### DIRECTIONS FOR THIS TASK
Copy out the stretch of material from its first line through the line containing "point(55,271)", both ends included.

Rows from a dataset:
>> begin
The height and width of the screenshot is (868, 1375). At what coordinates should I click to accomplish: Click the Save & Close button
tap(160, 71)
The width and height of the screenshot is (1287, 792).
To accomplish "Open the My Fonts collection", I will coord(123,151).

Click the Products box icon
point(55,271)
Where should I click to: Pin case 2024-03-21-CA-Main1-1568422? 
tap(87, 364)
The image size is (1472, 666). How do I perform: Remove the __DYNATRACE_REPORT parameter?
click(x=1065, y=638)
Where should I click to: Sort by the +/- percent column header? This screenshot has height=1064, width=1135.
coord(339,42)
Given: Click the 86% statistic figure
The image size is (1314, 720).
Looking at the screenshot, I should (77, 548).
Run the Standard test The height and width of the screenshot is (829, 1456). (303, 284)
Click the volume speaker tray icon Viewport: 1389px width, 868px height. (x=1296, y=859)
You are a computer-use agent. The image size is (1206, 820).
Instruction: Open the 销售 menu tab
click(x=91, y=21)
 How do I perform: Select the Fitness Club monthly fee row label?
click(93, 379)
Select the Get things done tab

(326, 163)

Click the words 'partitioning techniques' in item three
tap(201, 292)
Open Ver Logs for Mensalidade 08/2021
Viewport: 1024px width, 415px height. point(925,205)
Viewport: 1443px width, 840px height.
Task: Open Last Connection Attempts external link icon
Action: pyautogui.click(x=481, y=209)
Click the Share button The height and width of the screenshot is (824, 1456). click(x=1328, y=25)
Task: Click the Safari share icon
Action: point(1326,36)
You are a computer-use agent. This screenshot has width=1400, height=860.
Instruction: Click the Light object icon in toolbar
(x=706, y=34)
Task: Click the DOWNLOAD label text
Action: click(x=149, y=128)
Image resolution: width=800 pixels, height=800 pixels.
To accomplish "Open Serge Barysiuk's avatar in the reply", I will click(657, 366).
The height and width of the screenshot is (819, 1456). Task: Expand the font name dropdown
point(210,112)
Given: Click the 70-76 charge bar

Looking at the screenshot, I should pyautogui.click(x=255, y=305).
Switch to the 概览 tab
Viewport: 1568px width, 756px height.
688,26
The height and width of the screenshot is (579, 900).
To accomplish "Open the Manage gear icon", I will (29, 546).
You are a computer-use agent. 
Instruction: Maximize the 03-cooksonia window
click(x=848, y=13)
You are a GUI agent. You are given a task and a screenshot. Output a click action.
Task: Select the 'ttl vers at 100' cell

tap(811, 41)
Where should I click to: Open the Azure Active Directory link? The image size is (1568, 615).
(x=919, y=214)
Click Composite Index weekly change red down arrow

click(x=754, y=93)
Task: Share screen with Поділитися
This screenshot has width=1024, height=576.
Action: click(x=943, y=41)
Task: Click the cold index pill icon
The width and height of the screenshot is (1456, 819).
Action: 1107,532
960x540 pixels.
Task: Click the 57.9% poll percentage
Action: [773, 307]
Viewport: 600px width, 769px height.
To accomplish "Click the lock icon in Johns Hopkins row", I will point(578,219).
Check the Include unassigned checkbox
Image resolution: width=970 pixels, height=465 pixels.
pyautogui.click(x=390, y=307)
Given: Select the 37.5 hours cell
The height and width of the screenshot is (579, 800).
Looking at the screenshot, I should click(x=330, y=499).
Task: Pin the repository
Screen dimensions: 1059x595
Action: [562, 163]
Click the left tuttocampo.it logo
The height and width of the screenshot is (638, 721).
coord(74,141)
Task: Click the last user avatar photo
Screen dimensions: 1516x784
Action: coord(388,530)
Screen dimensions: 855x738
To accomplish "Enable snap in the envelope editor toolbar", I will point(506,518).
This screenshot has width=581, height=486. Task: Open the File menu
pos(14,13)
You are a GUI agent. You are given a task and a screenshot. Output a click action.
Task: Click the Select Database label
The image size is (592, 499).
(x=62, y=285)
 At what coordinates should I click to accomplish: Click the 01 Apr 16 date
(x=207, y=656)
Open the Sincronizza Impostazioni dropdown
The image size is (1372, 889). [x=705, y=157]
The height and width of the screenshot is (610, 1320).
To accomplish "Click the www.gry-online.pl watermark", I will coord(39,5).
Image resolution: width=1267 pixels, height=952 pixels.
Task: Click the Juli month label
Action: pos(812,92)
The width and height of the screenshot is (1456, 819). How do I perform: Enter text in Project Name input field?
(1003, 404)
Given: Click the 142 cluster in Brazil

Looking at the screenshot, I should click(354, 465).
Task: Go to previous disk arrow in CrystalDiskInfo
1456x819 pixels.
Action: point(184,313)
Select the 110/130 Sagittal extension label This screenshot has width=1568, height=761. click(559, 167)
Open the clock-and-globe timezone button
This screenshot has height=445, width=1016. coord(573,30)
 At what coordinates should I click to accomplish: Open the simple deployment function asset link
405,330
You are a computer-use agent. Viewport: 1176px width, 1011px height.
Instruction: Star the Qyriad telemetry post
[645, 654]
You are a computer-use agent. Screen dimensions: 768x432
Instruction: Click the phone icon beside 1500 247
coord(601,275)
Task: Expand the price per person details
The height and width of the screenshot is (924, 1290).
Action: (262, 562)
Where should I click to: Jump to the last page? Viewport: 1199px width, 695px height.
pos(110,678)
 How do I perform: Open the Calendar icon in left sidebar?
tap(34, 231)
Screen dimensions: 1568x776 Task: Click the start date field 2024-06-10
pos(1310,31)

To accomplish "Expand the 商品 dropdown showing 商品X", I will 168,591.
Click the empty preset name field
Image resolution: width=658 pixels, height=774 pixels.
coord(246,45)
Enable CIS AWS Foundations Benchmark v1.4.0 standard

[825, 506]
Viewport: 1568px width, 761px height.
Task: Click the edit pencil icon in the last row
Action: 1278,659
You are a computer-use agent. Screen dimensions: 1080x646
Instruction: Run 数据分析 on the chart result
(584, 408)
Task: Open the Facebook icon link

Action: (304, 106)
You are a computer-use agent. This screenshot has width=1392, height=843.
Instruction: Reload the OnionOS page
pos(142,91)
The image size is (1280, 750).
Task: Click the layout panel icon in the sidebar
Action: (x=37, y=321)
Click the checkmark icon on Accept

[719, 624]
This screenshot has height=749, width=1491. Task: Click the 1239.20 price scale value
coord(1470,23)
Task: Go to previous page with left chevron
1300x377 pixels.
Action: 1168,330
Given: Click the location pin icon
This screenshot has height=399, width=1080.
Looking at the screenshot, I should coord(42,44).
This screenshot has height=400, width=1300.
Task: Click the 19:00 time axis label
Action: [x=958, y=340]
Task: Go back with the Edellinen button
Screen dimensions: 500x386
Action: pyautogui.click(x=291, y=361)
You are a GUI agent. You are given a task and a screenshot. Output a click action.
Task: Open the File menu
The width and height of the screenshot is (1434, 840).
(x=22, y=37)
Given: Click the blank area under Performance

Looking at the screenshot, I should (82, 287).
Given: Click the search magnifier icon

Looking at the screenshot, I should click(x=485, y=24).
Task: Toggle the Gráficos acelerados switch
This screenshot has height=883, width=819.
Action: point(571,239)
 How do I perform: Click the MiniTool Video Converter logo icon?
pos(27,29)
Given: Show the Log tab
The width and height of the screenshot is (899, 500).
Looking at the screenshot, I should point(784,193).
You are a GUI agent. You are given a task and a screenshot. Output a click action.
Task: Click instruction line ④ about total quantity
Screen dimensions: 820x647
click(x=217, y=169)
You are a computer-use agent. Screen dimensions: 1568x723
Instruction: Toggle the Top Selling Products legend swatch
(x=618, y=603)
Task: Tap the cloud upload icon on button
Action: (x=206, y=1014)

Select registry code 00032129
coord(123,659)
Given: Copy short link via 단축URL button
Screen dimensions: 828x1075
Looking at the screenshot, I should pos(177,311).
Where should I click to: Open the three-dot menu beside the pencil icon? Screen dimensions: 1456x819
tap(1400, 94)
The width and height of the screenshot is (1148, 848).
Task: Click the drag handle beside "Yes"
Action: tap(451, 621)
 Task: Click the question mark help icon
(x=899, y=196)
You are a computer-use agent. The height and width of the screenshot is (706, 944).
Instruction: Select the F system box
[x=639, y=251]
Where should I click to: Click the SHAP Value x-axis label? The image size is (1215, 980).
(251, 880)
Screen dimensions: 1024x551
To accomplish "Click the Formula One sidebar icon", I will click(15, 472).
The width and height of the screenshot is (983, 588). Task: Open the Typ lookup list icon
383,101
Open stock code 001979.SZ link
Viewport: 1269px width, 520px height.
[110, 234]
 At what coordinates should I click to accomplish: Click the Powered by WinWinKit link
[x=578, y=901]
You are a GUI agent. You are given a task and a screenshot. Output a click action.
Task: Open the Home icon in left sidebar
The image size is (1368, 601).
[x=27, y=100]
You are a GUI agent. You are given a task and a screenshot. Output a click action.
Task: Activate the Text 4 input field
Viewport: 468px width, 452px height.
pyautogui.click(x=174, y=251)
>> end
### THE REPLY
The height and width of the screenshot is (868, 1375). At what coordinates should I click to accomplish: Click the Save & Close button
tap(160, 71)
The width and height of the screenshot is (1287, 792).
To accomplish "Open the My Fonts collection", I will coord(123,151).

Click the Products box icon
point(55,271)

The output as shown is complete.